E proprio circa 10 giorni fa ho avuto l’illuminazione mentre, seduta davanti ad un uomo nudo, ho detto indicando il suo pene: “lui va benissimo, è tutto quello che c’è intorno che non va“: SO DIRE LA COSA SBAGLIATA AL MOMENTO GIUSTO.
So farlo, me l’ha insegnato l’ossigeno.
Inutili sono stati i tentativi delle mie amiche di arginare il problema commentando le mie disfatte verbali con le solite frasi tipo “la tua è solo paura, perchè lui ti piace“, “volevi metterlo alla prova” o addirittura “era in erezione, non ascoltava“.
Mi succede spesso, mi succede sempre. Pare che la mia mente sappia calcolare il momento esatto in cui dovrei stare zitta, la curva più alta dell’imbarazzo da cagata, e lì ci spari una frase sensatamente incivile e grottesca.

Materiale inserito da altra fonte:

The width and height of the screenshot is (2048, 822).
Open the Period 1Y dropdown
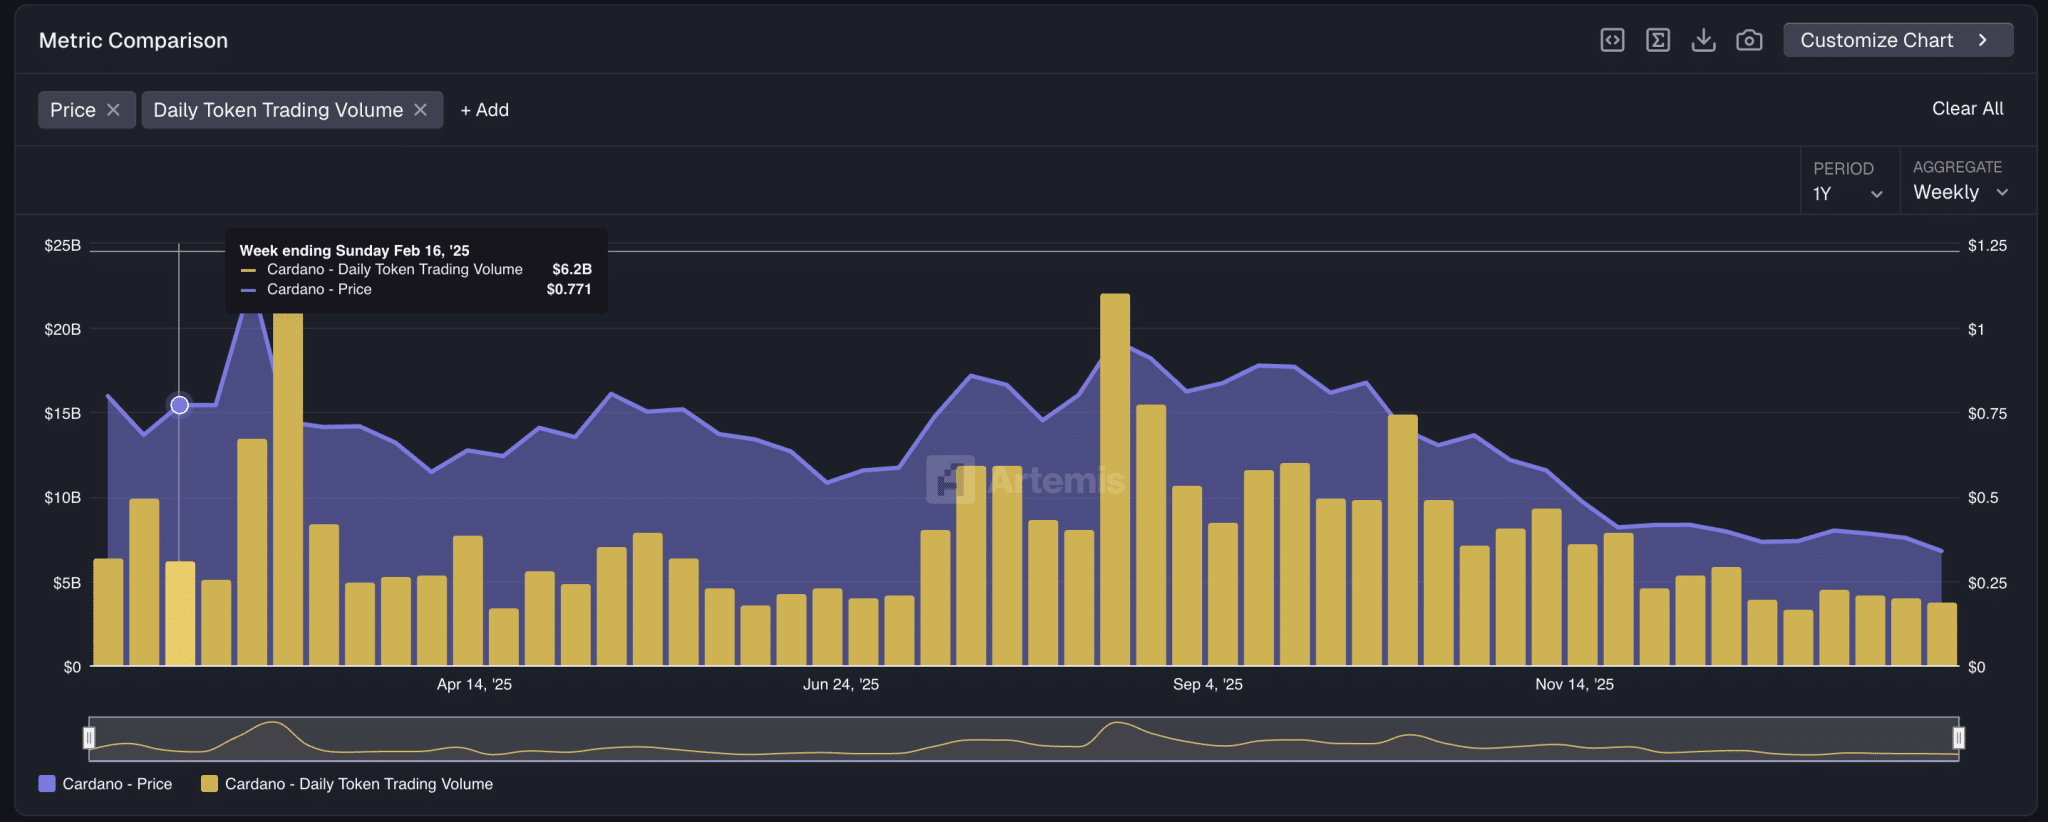pyautogui.click(x=1847, y=194)
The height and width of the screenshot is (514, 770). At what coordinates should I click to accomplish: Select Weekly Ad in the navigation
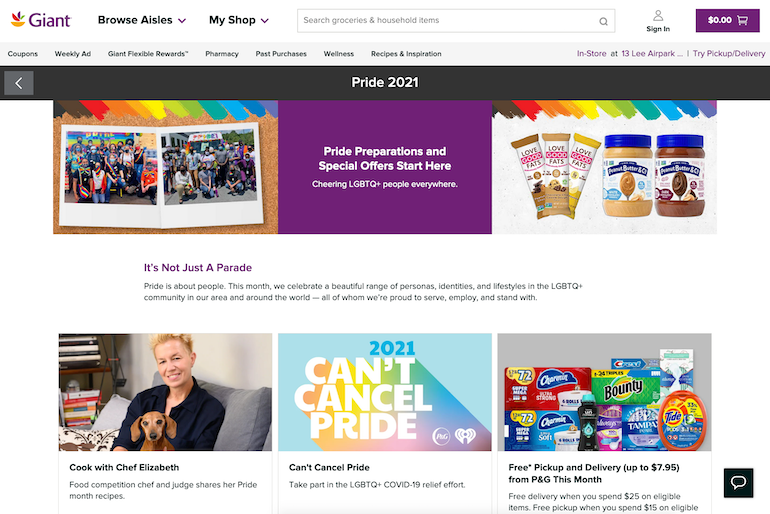point(73,54)
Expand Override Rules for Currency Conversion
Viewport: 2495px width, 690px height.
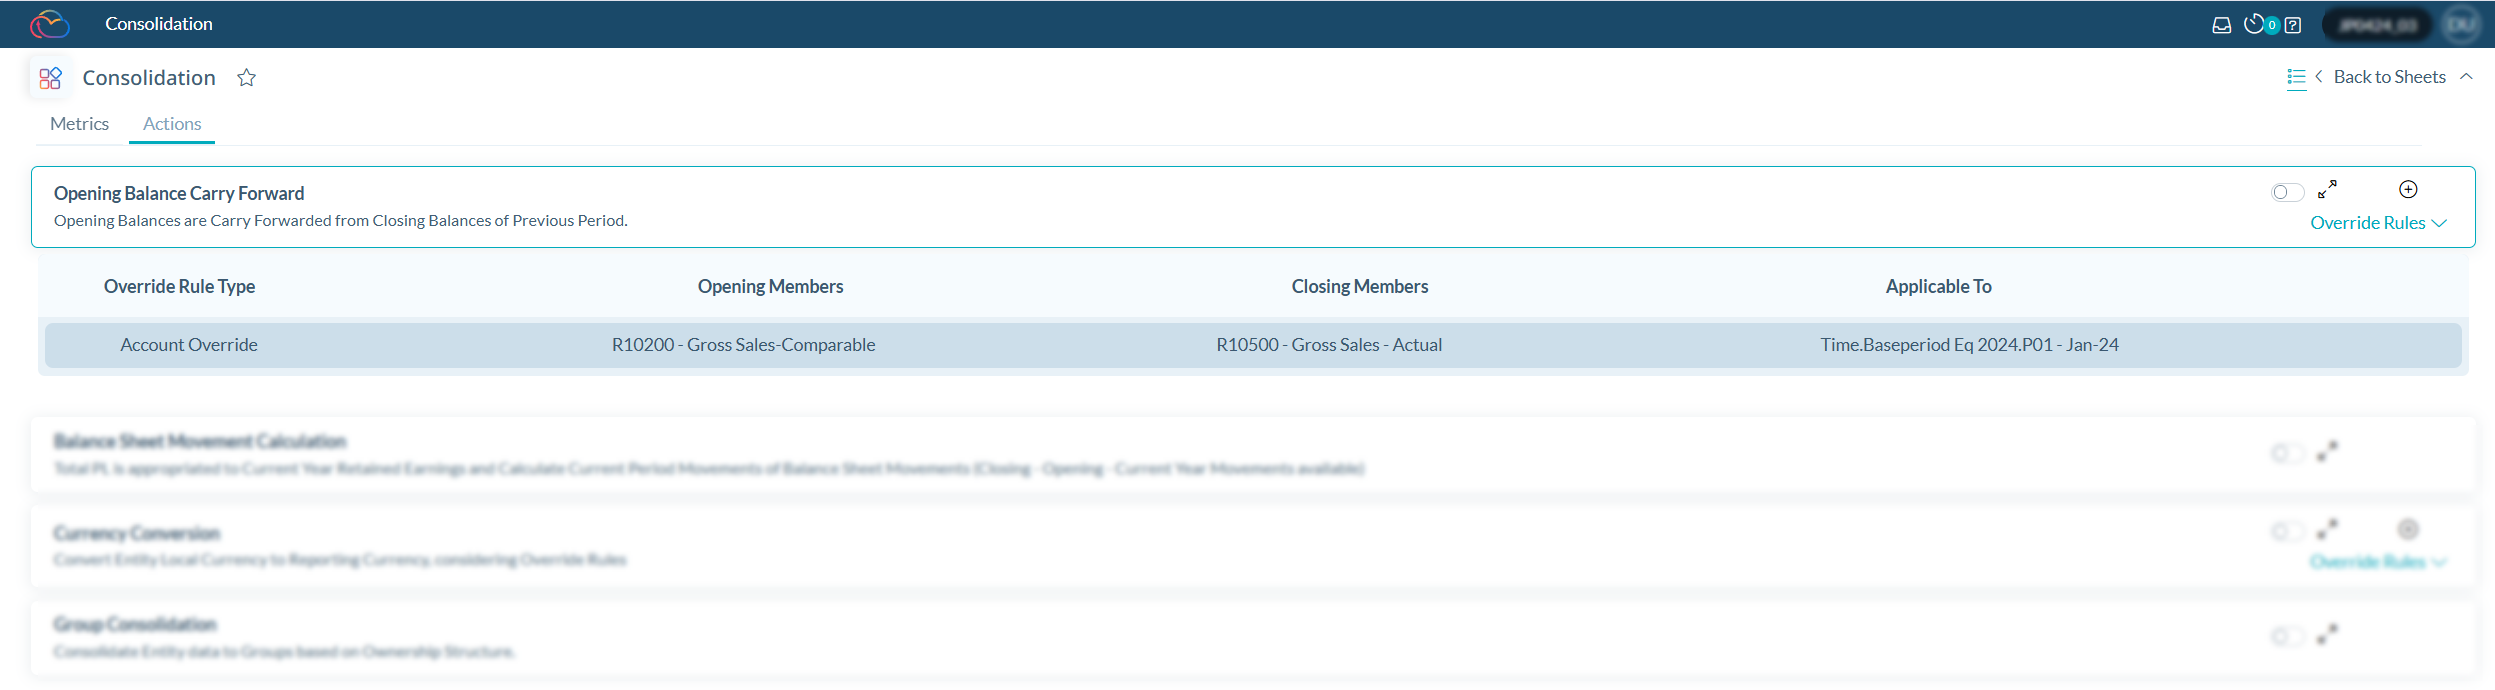tap(2378, 562)
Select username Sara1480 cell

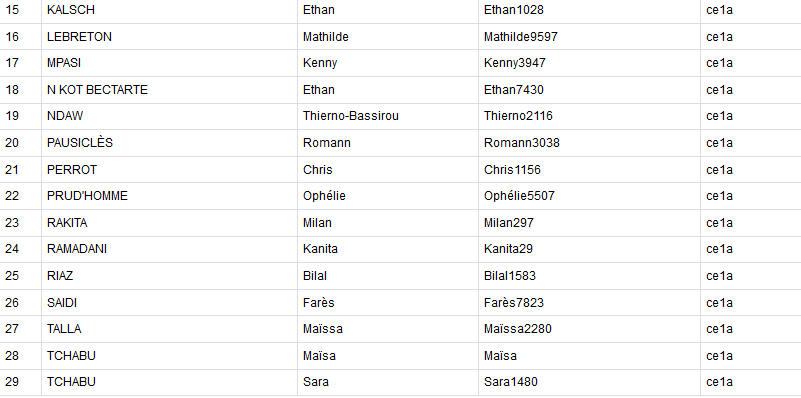(x=589, y=382)
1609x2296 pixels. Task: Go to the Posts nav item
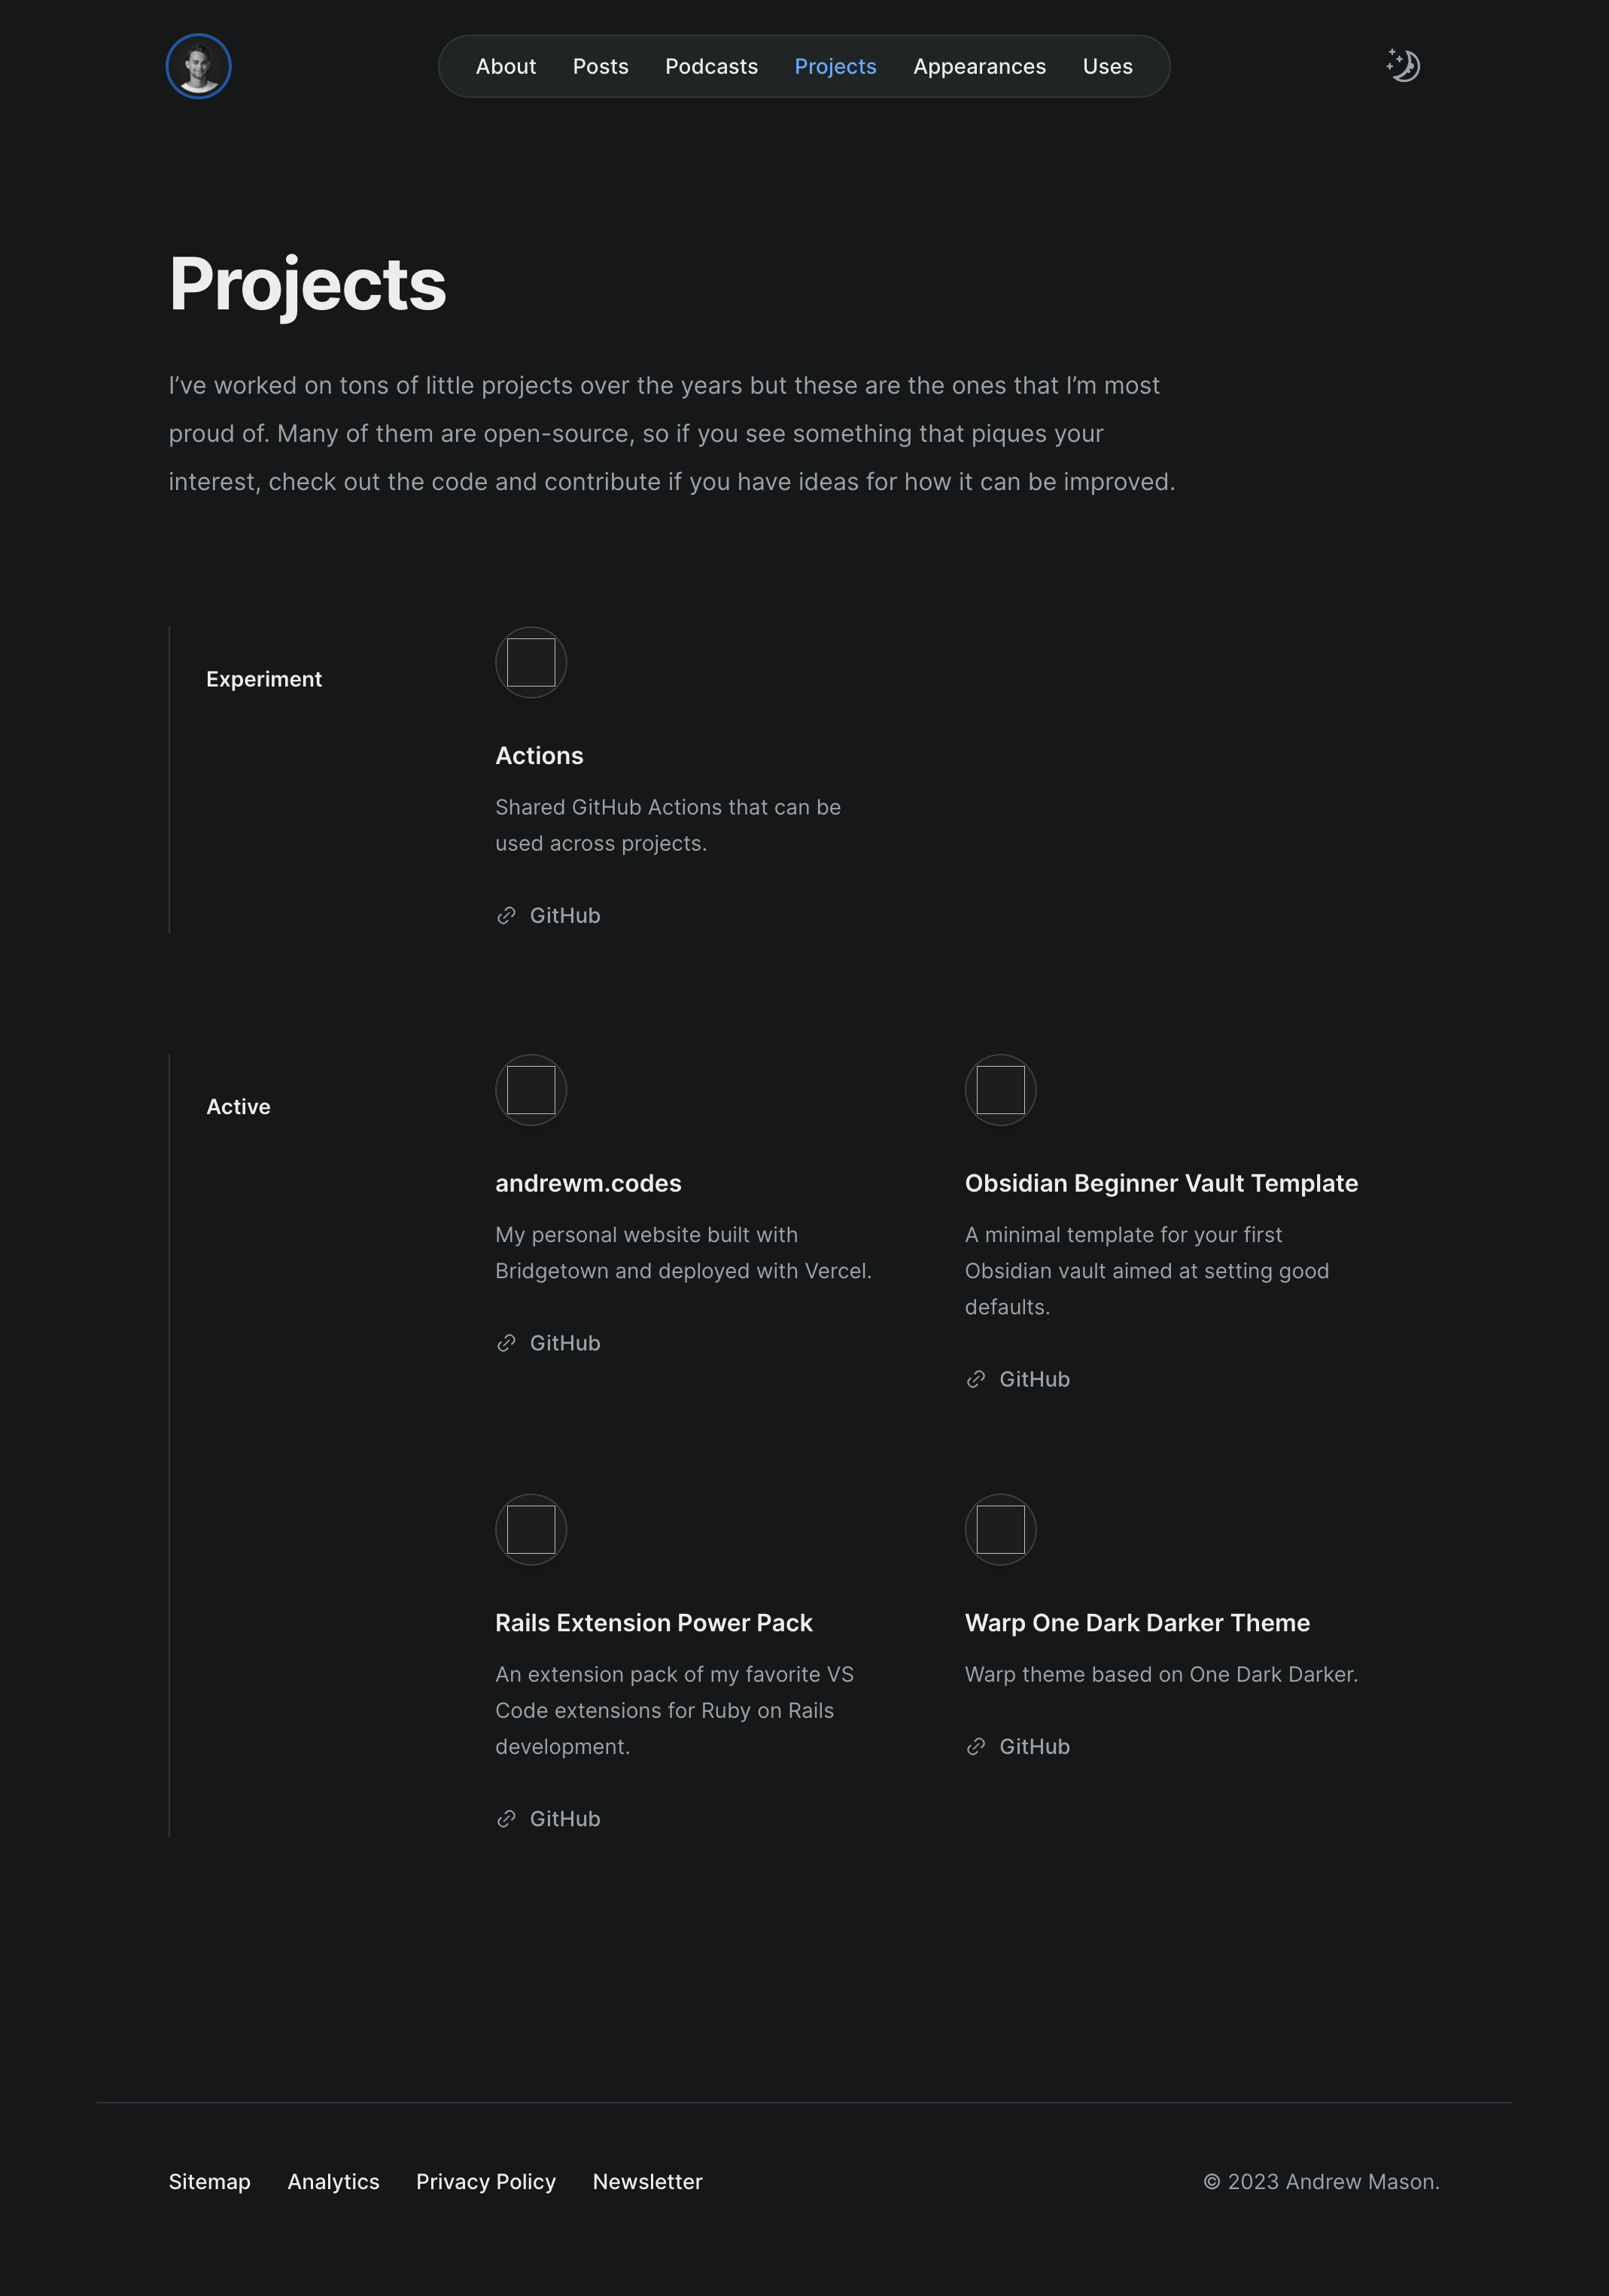coord(601,66)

Come quella volta quando, ubriaca ad un matrimonio davanti al bancone del bar, guardai un invitato e prima di dire cose tipo “che bel vestito” o anche “stai bene stasera“, mi è uscito un “ti tromberei ma non ti tromberò“. Che poi in effetti era anche vero, avevo bevuto, mi facevano male i piedi, ed ero stanca ma..c’era davvero bisogno di dirlo?
E alla fine, diciamocelo, scherzavo in entrambi i casi. Ma suona tanto di quello scherzo di merda, come il dentifricio sulle labbra mentre dormi.
Speriamo che lo shatush migliori la situazione, dato che non arriva alla radice.